Edmilson Feliciano Leite, presidente da Associação Projeto Educação do Assalariado Rural Temporário (APEART), de Londrina, surpreendeu-se com as dificuldades impostas pela violência ao iniciar, em 2002, um trabalho de alfabetização de adultos em bairros como São Marcos, União da Vitória, Franciscato, Nossa Senhora da Paz, nos quais se concentram as ''favelas'' da cidade. ''Começamos com 900 alunos mas até o fim do ano contabilizávamos quase 50% de evasão'', conta. Isso se deve, segundo acredita, ''ao altíssimo índice de violência existente nesses locais e à desmotivação que isso acarreta''.
Os educadores, chamados de ''educadores populares'', porque pertencem à própria comunidade onde desenvolvem o trabalho, sendo, em geral, líderes comunitários, estão entre os mais visados pela ação da violência. ''No decorrer da implantação desse projeto muitos deles, para dar aulas, tiveram de driblar o toque de recolher ou o pedágio definidos pelo poder do tráfico'', conta Edmilson. Nem todos conseguiram.
Edmilson exemplifica, citando um caso recente, quando uma carta recheada de denúncias chegou a uma rede de tevê. Não havia assinatura, mas o autor revelava o nome do bairro e dizia que havia se sentido motivado a escrever, porque acabara de ser alfabetizado. Esses dados foram mais do que suficientes para identificar a educadora popular do bairro, que precisou, para preservar sua integridade física, ficar escondida por algum tempo.
A associação entre educação e cidadania é muito clara para o presidente da APEART. ''Não se trata só de erradicar o analfabetismo, mas também de oferecer a possibilidade de mudança na condição de vida da pessoa e de sua comunidade, já que aprender a ler e a escrever leva a uma maior consciência em relação aos direitos da cidadania'', comenta.
O Projeto Educação dos Posseiros do Paraná (PEPO), outra iniciativa da APEART, com atuação no município de Pinhão, região Sul do estado (próximo a Guarapuava), revela como isso pode ocorrer na prática.
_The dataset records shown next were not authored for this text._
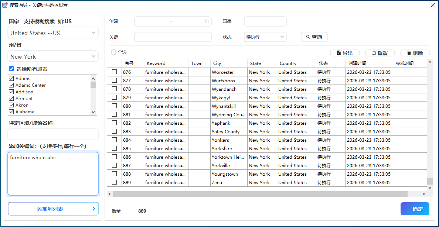Toggle the 全选 select-all checkbox

point(113,52)
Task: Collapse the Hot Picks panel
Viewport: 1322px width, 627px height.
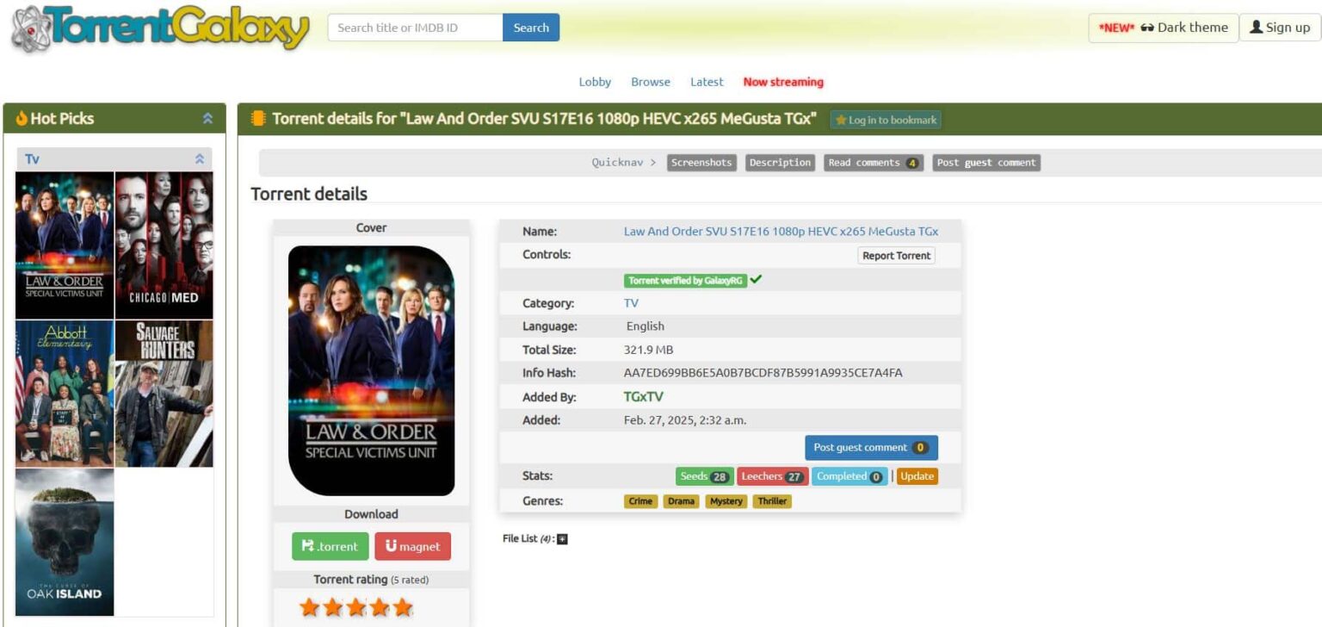Action: point(207,118)
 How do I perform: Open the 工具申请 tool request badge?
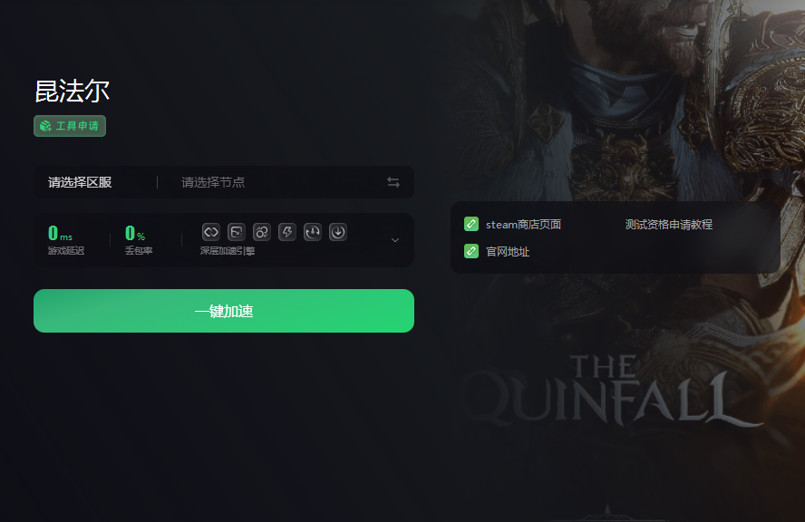click(70, 126)
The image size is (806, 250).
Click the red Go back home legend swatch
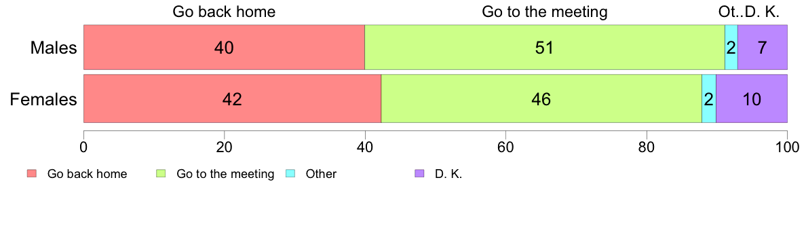[31, 174]
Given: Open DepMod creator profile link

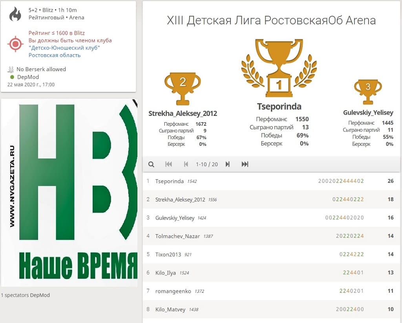Looking at the screenshot, I should pos(28,77).
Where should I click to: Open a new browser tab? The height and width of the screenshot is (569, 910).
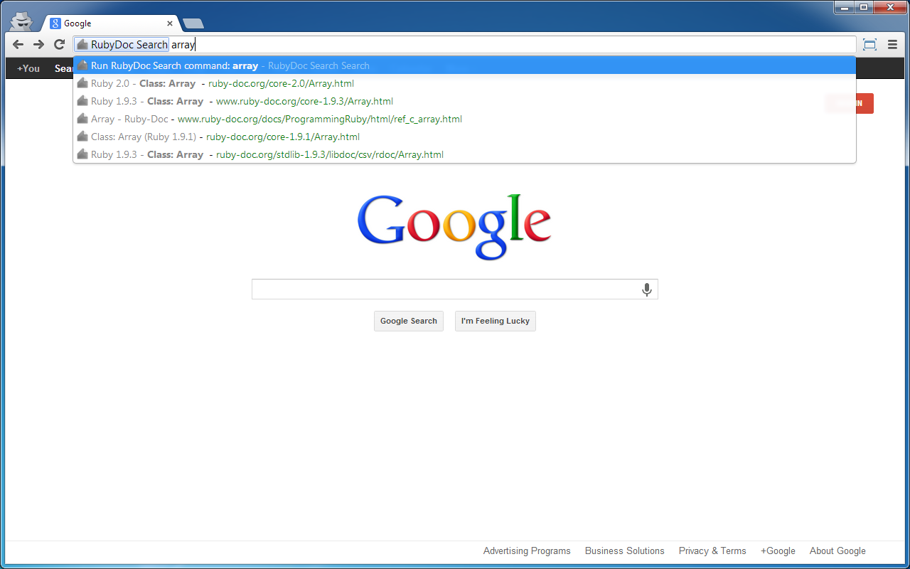[x=192, y=23]
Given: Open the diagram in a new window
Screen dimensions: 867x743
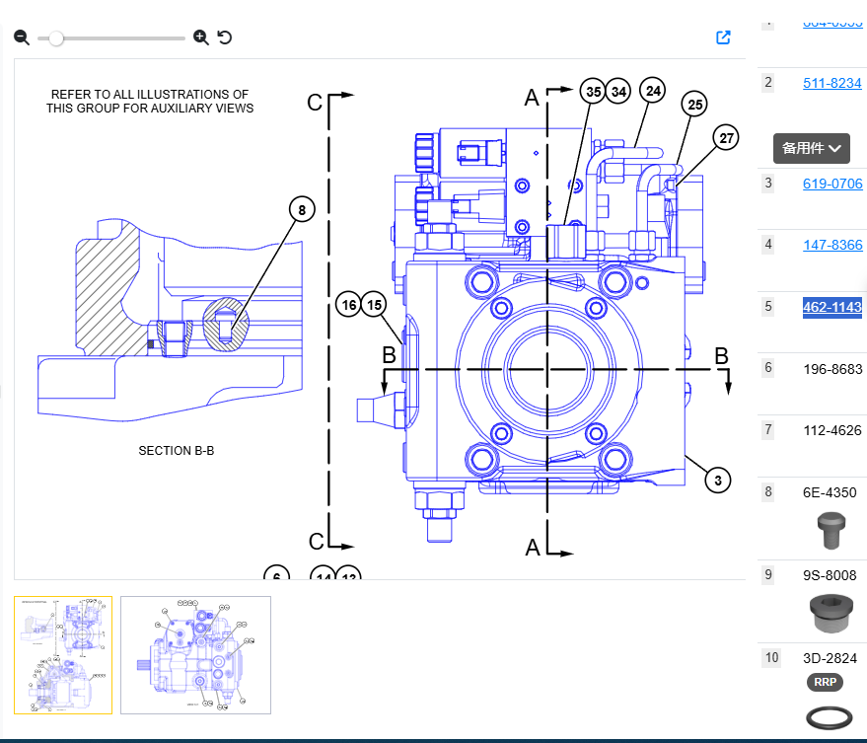Looking at the screenshot, I should tap(723, 37).
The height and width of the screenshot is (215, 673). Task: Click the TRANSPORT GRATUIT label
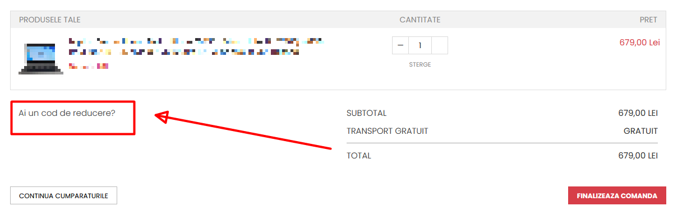[388, 131]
Cooperando para que o índice de analfabetismo na região caísse, em 10 anos, de 80% para 20%, o PEPO também estimulou a comunidade local a aprender a utilizar, a seu favor, a ''arma'' com que grileiros e madeireiras costumavam vencer os recorrentes conflitos em relação à posse de terra: o documento. ''Como não sabiam ler, nem escrever ficava muito fácil enganá-los nessa questão'', relata Edmilson.
Mais um exemplo de como a educação amplia os horizontes da cidadania pode ser encontrado no Projeto Educação Reviver Indígena (PERI), também da APEART. O objetivo, nesse caso, é oferecer aos índios Kaingang e Guarani, com comunidades situadas no município de Londrina (Kaingang) e nas regiões Sul e Sudoeste do Paraná (Guarani), que registram altos índices de evasão do sistema escolar oficial, uma educação específica, bilingue, capaz de integrar culturas.
Em 2002, 40 índios da reserva Kaingang conseguiram concluir o 2º grau e, com isso, habilitaram-se a disputar as vagas a eles reservadas nas universidades públicas (três vagas por universidade). A ambição da APEART agora, segundo seu presidente, ''é ver educadores se formando em Pedagogia Indígena''.